Stesso discorso vale per le armi e per gli scontri: visto infatti che le categorie di nemici sono essenzialmente due, gli zombie e gli scagnozzi di Bupo, e che i primi vanno combattuti con armi bianche perché molto veloci (strano, solitamente i non-morti sono lenti… ma questi sono anche maledetti!) mentre i secondi con armi da fuoco, poter agilmente passare da un'arma all'altra è un requisito fondamentale. Molto spesso infatti scorgeremo in lontananza uno zombie, imbracceremo il fucile e inizieremo a massacrarlo fino a quando ci balzerà addosso; a questo punto però dovremo passare all'arma bianca, entrare quindi nell'inventario e svolgere la solita noiosa procedura di modifica dell'arma. Tutto molto macchinoso.
Con l'avanzamento dei livelli e quindi con una buona dose di allenamento sulle dita questo inconveniente potrà però essere reso meno decisivo, se non addirittura quasi eliminato.
A livello di artiglieria disponibile, Darien avrà modo di maneggiare manganelli, fucili a pompa, carabine e addirittura uno spettacolare quanto divertente lanciafiamme. Alle armi si aggiungono poi i sali curativi contenuti in sacchetti sparsi per le locazioni e bottigliette di mentolo: i primi servono a rigenerare l'energia vitale del protagonista, mentre il mentolo ha lo scopo di eliminare la maledizione nel caso in cui Darien abbia accidentalmente inalato parte della nube giallastra maledetta vagante.
Da sottolineare è inoltre la possibilità di poter impersonare anche Victoria, amica di Darien anche se ciò non muta sostanzialmente quelli che sono i comandi di gioco.
Particolare menzione va fatta per il metodo di salvataggio: l'unico modo per poter salvare i progressi di gioco è infatti quello di recarsi da Abdul. Il problema sta nel fatto che tale Abdul si diverte sovente a cambiare posizione all'interno dell'ambiente di gioco: sarà dunque essenziale ricordarsi i suoi movimenti per poter salvare i progressi dell'avventura. A ciò si unisce il fatto che Abdul funge anche da "contenitore" presso il quale poter lasciare in custodia oggetti o armi che altrimenti non troverebbero posto nell'inventario di Darien (esattamente come i "cassettoni" di Resident Evil).
Per aiutare l'orientamento è disponibile in ogni momento una mappa, attivabile premendo il tasto X una volta entrati nell'inventario.
Maledizione infinita?
L'esperienza di gioco non risulta più di tanto difficile, se non nei livelli più avanzati dell'avventura o nella modalità "hard". La scarsa difficoltà ha però come effetto positivo quello di non provocare una frustrazione eccessiva (data la già accennata difficoltà nei controlli); dopotutto l'impulso per proseguire nell'avventura è sempre vivo, vuoi per l'atmosfera, vuoi per la curiosità di scoprire nuove armi e nuove locazioni.

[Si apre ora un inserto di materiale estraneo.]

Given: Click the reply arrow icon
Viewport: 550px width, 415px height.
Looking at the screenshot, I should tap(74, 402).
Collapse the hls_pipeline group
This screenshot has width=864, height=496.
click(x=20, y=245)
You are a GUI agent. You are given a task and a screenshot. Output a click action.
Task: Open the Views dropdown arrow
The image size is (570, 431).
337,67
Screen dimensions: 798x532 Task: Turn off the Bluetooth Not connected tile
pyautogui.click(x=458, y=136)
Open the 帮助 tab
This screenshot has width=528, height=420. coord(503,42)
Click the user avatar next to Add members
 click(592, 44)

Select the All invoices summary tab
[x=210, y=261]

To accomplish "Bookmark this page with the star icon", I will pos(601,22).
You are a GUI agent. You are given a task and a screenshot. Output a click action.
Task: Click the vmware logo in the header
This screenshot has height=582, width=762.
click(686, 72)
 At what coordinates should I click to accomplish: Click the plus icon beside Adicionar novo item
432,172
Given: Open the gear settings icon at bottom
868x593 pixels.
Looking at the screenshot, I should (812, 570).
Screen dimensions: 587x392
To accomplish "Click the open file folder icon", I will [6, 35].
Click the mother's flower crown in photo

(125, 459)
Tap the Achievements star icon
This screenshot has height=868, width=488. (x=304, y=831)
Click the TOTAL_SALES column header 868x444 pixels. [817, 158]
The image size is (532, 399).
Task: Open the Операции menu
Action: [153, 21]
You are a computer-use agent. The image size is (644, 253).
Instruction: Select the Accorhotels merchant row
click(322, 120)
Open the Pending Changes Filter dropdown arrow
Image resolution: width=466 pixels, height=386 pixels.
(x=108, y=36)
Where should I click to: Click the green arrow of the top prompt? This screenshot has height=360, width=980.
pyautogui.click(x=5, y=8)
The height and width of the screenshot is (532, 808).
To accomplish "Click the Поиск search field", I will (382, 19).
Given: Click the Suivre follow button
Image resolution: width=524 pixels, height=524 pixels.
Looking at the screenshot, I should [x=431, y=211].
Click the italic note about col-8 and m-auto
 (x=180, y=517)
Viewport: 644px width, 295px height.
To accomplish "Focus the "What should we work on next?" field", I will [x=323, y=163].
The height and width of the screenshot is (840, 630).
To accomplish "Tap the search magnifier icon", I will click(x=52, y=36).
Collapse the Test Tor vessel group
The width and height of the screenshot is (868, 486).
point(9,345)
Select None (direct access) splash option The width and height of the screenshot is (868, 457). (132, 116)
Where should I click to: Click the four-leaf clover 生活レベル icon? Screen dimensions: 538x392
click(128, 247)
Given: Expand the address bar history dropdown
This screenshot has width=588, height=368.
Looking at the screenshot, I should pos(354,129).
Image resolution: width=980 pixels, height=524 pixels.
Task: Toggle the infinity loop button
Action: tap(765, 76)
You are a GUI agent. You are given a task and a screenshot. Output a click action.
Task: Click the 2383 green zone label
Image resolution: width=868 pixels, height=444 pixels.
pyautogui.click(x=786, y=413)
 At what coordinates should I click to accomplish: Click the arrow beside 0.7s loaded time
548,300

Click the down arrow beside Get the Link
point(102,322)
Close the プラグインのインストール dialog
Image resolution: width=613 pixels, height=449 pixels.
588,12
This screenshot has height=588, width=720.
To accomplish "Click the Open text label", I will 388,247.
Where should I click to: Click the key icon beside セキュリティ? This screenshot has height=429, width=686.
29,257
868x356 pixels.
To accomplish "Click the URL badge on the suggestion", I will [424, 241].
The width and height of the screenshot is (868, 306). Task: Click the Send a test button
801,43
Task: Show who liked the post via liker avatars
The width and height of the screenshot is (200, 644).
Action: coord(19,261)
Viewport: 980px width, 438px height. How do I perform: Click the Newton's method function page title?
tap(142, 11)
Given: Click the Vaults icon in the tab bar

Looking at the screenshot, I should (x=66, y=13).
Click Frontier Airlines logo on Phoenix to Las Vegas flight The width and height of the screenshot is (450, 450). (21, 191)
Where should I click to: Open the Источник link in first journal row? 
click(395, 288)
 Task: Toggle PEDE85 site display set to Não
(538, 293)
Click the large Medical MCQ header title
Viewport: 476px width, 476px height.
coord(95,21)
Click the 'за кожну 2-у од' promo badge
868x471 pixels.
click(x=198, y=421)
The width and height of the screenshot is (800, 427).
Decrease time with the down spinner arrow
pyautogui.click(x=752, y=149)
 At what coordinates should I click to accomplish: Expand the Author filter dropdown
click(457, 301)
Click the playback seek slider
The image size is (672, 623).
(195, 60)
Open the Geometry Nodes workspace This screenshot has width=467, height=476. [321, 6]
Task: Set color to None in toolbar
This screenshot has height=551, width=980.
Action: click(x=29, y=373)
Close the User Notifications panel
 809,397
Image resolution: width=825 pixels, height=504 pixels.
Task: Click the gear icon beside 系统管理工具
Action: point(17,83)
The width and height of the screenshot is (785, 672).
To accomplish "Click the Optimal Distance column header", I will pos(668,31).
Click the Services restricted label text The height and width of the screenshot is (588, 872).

Certo è che una volta completato, difficilmente si potrà trovare lo spunto per riprendere in mano Curse.
In definitiva ci troviamo di fronte ad un gioco senza dubbio interessante, caratterizzato da elementi piacevoli e coinvolgenti (atmosfera, sonoro) ma anche da qualche difetto evidente; l'impressione è quelle di avere tra le mani un buon titolo minato forse da una giocabilità non proprio esaltante e dalla mancanza di una forte personalità.
L'esperienza resta comunque godibile specialmente se amate il genere "survival horror"; anzi, direi che in questo caso un pensiero a Curse: the Eye of Isis diviene d'obbligo, considerata inoltre l'effettiva assenza di rivali degni di nota nel parco giochi Xbox.